Deep hedge root systems:

  • Improve soil structure
  • Help rainwater penetrate slowly
  • Recharge groundwater supplies
  • Reduce sudden peaks in river flows

This supports cleaner water, more reliable supplies, healthier rivers and wetlands, and reduces flood risk for neighbouring communities – all while retaining enough water for nature and productive farming across the wider landscape.

Wildlife havens

Hedgerows are often described as “wildlife highways” – and for good reason. They connect woodlands, grasslands, rivers and farmland into a living, breathing network.

A single hedge can support birds, bats, insects, hedgehogs, dormice, wildflowers and countless other species. Flowering hedges provide pollen and nectar, berries feed birds in winter, and dense cover offers safe nesting and shelter year‑round.

By linking habitats together, hedgerows allow wildlife to move across the landscape as conditions change – a function that is becoming ever more important as the climate warms.

A network under pressure

Despite their value, hedgerows have been lost at an alarming rate. Cheshire was once the number one hedgerow county in England, but since 1976 the county has lost around 66% of its hedgerows, shrinking from approximately 33,000 km to just 10,118 km.
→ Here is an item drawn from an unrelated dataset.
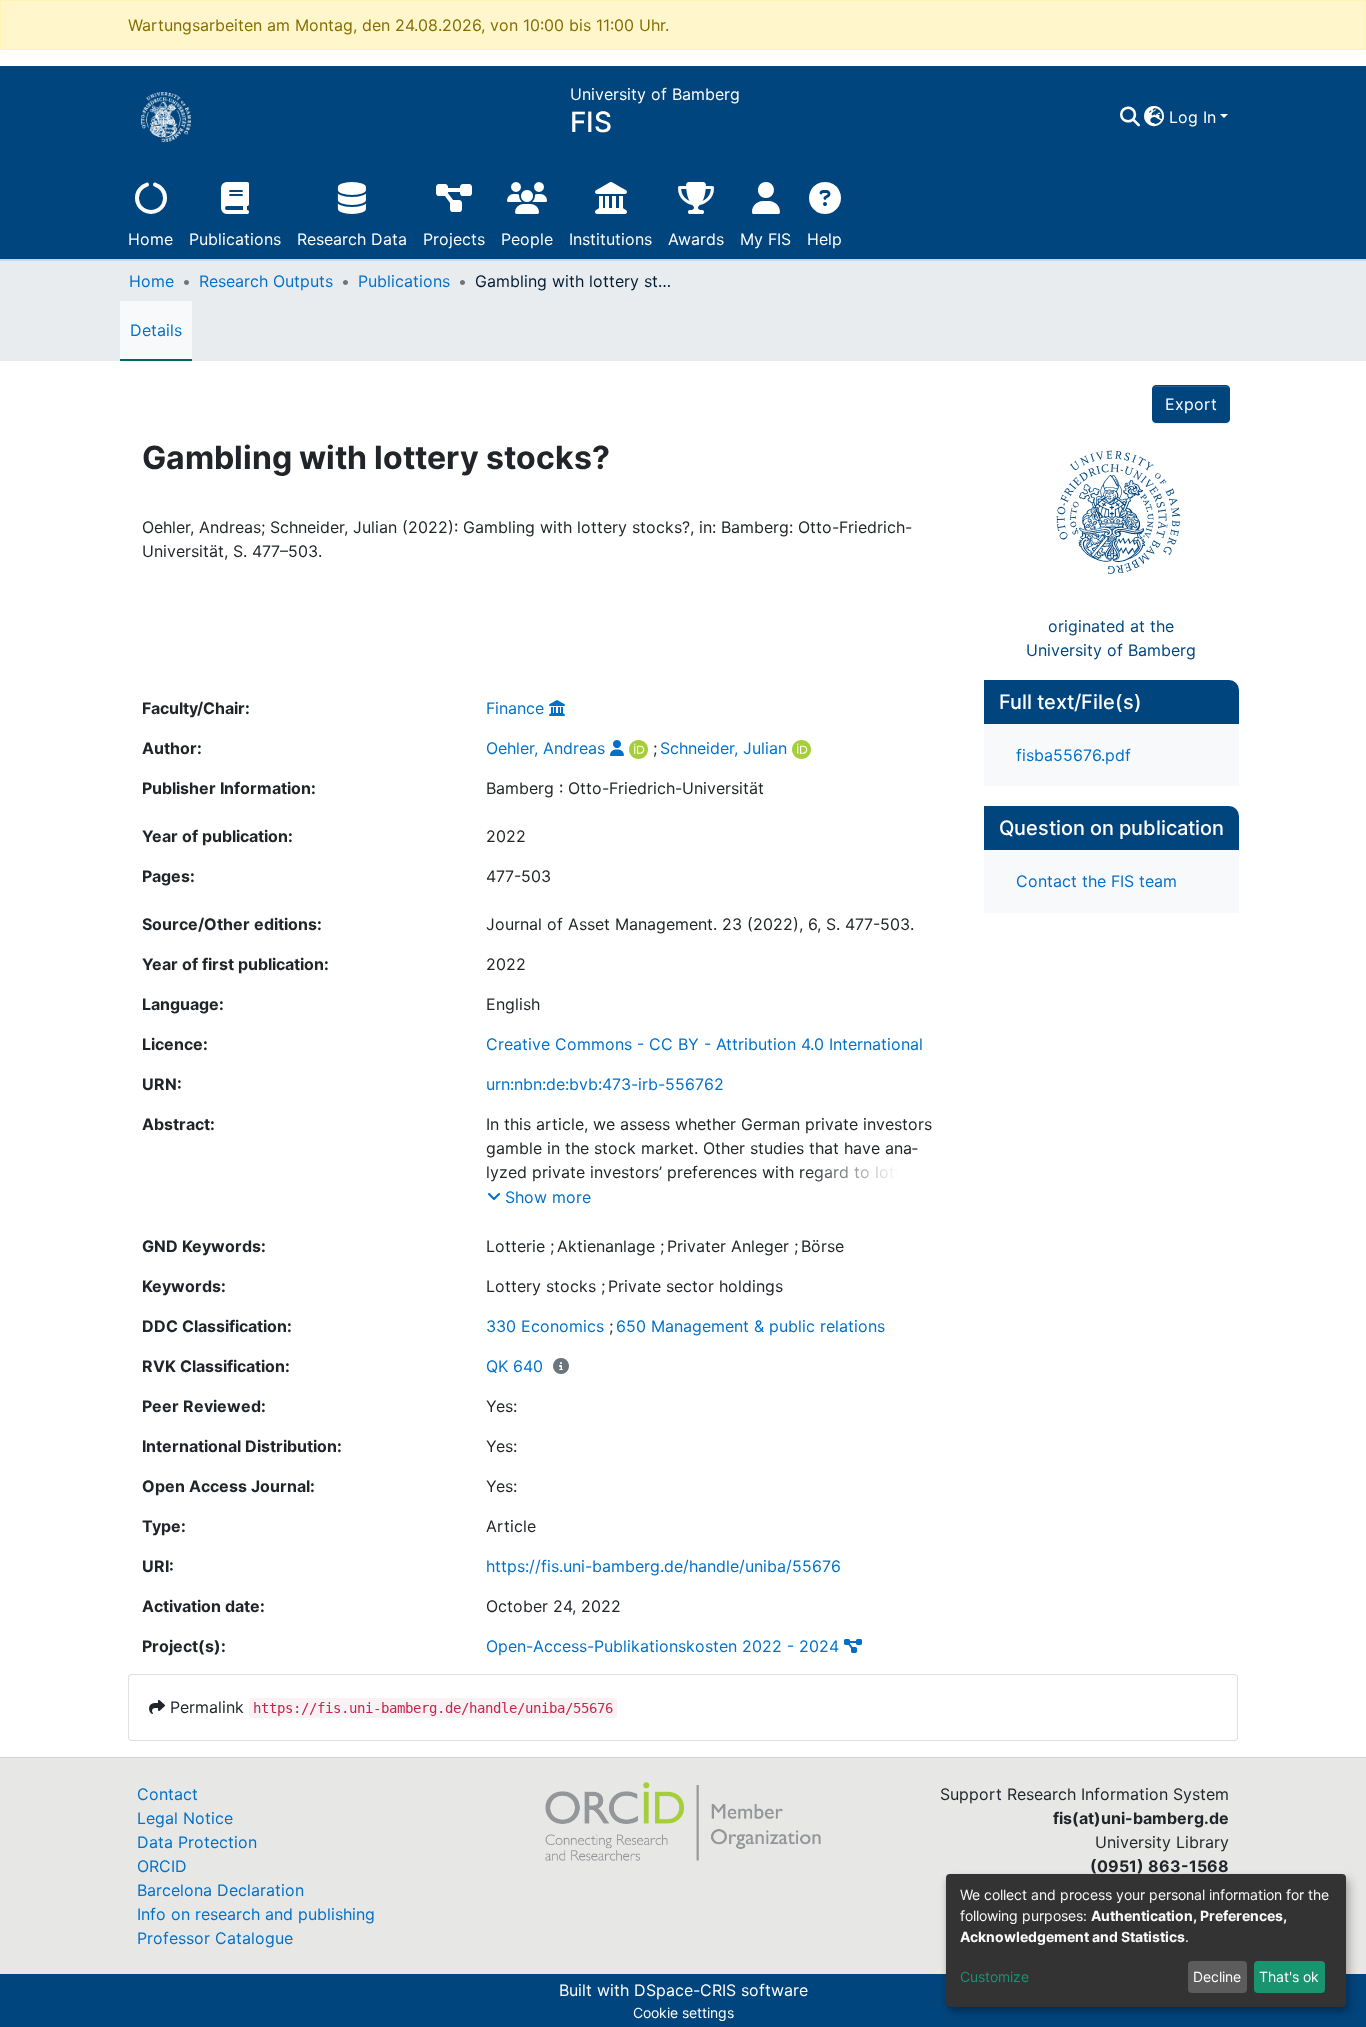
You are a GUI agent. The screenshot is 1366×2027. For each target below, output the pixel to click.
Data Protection (197, 1842)
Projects (454, 239)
This loss has reduced landscape character, weakened wildlife networks and diminished the natural systems that help manage water, soil and climate.

Turning the tide: nature recovery in action

The good news is that momentum is building to help protect these vital assets of the borough. Cheshire and Warrington’s Local Nature Recovery Strategy (LNRS) recognises hedgerows as a priority habitat, describing them as living ecosystems that support wildlife, store carbon and strengthen climate resilience.
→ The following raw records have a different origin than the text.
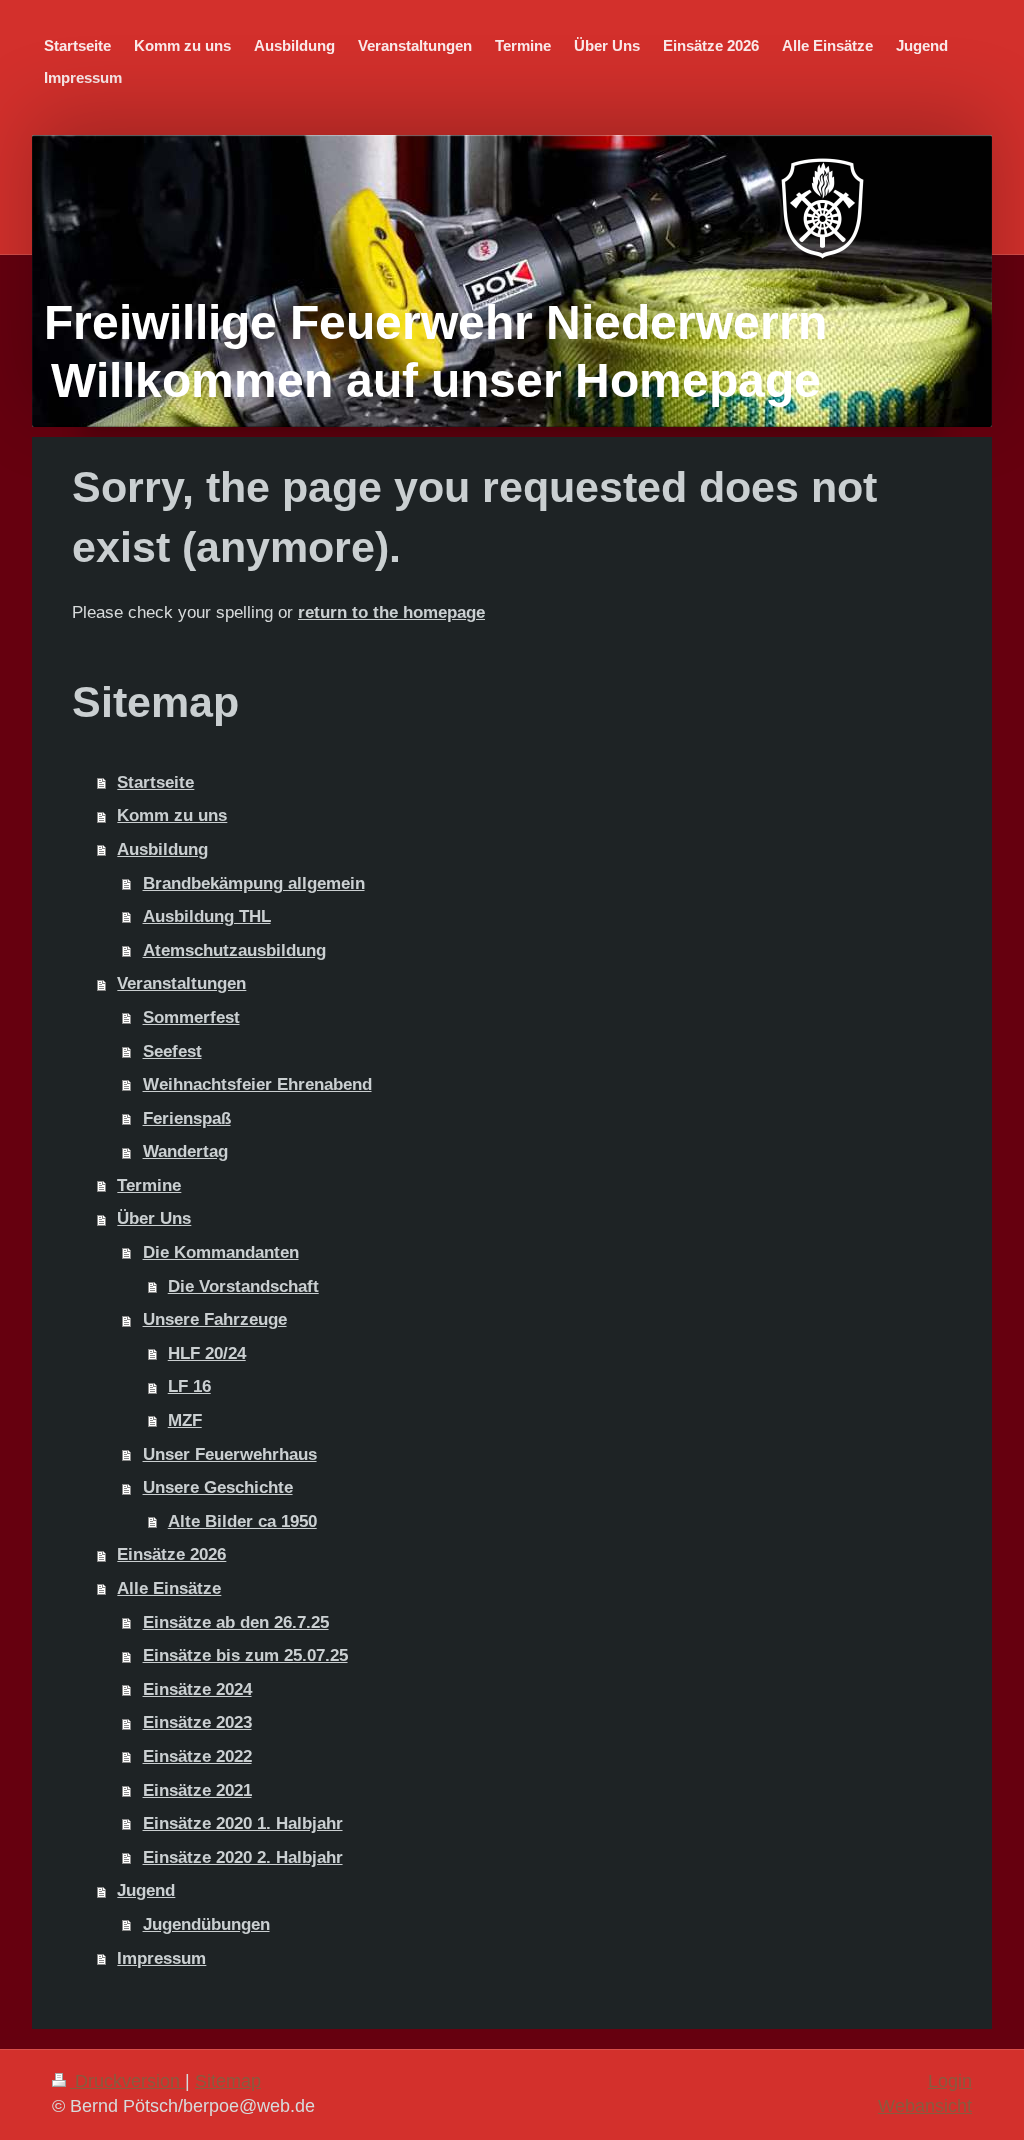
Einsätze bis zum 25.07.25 (245, 1655)
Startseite (155, 782)
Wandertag (185, 1151)
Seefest (172, 1051)
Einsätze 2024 (197, 1689)
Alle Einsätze (169, 1588)
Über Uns (154, 1218)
Partners in the Cheshire Local Nature Partnership are working together to:

  • Secure funding for hedgerow creation, restoration and long‑term management
  • Expand green corridors across urban and rural areas
  • Support farmers, landowners and communities to play their part
  • Protect existing hedges while growing new ones for the future

These efforts aim to rebuild a connected hedgerow network that works for nature, farming, water, climate and people.

Cheshire Local Nature Partnership and Cheshire West and Chester Council, as the responsible authority to lead nature's recovery in Cheshire and Warrington, are exploring ways that could be used to fund many of our hedgerows to be restored and put back across the landscape. They are actively looking for partners and funders who may wish to be part of the solution and are interested in hearing from businesses, organisations or individuals who may be interested in investing in a hedgerow recovery scheme for Cheshire.

Contact the Local Nature Partnership for more information.


Hedgerows are providers of food security, climate resilience, biodiversity and placemaking value, woven deeply into Cheshire’s past and essential to its future.

Protecting and expanding them is an investment – in the landscape we love, the water we rely on, the food we produce, and the places we want future generations to enjoy.